- _A block of data_
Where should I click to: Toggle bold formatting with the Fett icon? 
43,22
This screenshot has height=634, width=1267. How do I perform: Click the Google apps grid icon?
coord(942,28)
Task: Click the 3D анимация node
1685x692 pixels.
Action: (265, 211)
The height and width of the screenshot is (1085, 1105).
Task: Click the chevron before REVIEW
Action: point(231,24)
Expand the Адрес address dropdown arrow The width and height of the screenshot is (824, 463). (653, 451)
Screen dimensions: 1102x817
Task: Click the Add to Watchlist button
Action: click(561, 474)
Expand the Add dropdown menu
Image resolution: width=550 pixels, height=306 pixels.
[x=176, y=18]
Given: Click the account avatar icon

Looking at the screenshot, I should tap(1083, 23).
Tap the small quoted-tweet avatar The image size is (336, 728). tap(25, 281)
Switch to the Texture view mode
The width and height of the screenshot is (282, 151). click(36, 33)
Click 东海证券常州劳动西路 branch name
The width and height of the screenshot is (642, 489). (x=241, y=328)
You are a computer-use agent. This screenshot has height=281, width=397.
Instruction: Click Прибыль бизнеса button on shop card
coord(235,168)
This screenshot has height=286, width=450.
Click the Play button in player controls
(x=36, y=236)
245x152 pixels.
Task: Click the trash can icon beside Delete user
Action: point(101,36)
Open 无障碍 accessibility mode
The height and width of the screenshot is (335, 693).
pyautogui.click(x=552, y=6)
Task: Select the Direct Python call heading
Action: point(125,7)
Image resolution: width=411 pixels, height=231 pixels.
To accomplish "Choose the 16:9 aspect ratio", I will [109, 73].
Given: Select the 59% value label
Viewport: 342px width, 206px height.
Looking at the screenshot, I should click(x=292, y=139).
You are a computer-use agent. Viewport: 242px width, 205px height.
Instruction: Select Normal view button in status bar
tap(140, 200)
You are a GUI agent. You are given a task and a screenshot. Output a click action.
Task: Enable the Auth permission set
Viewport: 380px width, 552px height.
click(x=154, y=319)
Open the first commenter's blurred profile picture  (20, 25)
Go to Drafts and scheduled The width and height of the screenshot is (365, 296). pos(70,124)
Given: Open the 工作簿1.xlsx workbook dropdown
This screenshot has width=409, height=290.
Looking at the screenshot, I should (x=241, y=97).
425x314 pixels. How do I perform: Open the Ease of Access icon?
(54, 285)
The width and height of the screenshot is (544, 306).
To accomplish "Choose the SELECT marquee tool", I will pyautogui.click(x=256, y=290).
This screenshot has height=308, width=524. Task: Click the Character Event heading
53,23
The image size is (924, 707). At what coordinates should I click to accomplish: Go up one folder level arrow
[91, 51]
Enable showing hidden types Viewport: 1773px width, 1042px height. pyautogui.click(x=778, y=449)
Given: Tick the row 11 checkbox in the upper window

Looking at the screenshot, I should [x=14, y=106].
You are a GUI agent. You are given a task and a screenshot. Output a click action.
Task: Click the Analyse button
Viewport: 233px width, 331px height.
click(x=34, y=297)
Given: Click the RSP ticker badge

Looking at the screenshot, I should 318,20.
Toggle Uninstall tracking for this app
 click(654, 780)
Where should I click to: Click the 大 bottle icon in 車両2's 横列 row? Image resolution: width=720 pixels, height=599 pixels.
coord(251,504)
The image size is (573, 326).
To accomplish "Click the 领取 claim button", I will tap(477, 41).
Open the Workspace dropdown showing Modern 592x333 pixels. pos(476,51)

- _Requirements_
Extract every line of the data above and reproduce each one word for word, keeping the original order.

- _Response_
Where should I click to: Toggle bold formatting with the Fett icon? 
43,22
This screenshot has height=634, width=1267. How do I perform: Click the Google apps grid icon?
coord(942,28)
Task: Click the 3D анимация node
1685x692 pixels.
Action: (265, 211)
The height and width of the screenshot is (1085, 1105).
Task: Click the chevron before REVIEW
Action: point(231,24)
Expand the Адрес address dropdown arrow The width and height of the screenshot is (824, 463). (653, 451)
Screen dimensions: 1102x817
Task: Click the Add to Watchlist button
Action: click(561, 474)
Expand the Add dropdown menu
Image resolution: width=550 pixels, height=306 pixels.
[x=176, y=18]
Given: Click the account avatar icon

Looking at the screenshot, I should tap(1083, 23).
Tap the small quoted-tweet avatar The image size is (336, 728). tap(25, 281)
Switch to the Texture view mode
The width and height of the screenshot is (282, 151). click(36, 33)
Click 东海证券常州劳动西路 branch name
The width and height of the screenshot is (642, 489). (x=241, y=328)
You are a computer-use agent. This screenshot has height=281, width=397.
Instruction: Click Прибыль бизнеса button on shop card
coord(235,168)
This screenshot has height=286, width=450.
Click the Play button in player controls
(x=36, y=236)
245x152 pixels.
Task: Click the trash can icon beside Delete user
Action: point(101,36)
Open 无障碍 accessibility mode
The height and width of the screenshot is (335, 693).
pyautogui.click(x=552, y=6)
Task: Select the Direct Python call heading
Action: point(125,7)
Image resolution: width=411 pixels, height=231 pixels.
To accomplish "Choose the 16:9 aspect ratio", I will [109, 73].
Given: Select the 59% value label
Viewport: 342px width, 206px height.
Looking at the screenshot, I should click(x=292, y=139).
You are a computer-use agent. Viewport: 242px width, 205px height.
Instruction: Select Normal view button in status bar
tap(140, 200)
You are a GUI agent. You are given a task and a screenshot. Output a click action.
Task: Enable the Auth permission set
Viewport: 380px width, 552px height.
click(x=154, y=319)
Open the first commenter's blurred profile picture  (20, 25)
Go to Drafts and scheduled The width and height of the screenshot is (365, 296). pos(70,124)
Given: Open the 工作簿1.xlsx workbook dropdown
This screenshot has width=409, height=290.
Looking at the screenshot, I should (x=241, y=97).
425x314 pixels. How do I perform: Open the Ease of Access icon?
(54, 285)
The width and height of the screenshot is (544, 306).
To accomplish "Choose the SELECT marquee tool", I will pyautogui.click(x=256, y=290).
This screenshot has height=308, width=524. Task: Click the Character Event heading
53,23
The image size is (924, 707). At what coordinates should I click to accomplish: Go up one folder level arrow
[91, 51]
Enable showing hidden types Viewport: 1773px width, 1042px height. pyautogui.click(x=778, y=449)
Given: Tick the row 11 checkbox in the upper window

Looking at the screenshot, I should [x=14, y=106].
You are a GUI agent. You are given a task and a screenshot. Output a click action.
Task: Click the Analyse button
Viewport: 233px width, 331px height.
click(x=34, y=297)
Given: Click the RSP ticker badge

Looking at the screenshot, I should 318,20.
Toggle Uninstall tracking for this app
 click(654, 780)
Where should I click to: Click the 大 bottle icon in 車両2's 横列 row? Image resolution: width=720 pixels, height=599 pixels.
coord(251,504)
The image size is (573, 326).
To accomplish "Click the 领取 claim button", I will tap(477, 41).
Open the Workspace dropdown showing Modern 592x333 pixels. pos(476,51)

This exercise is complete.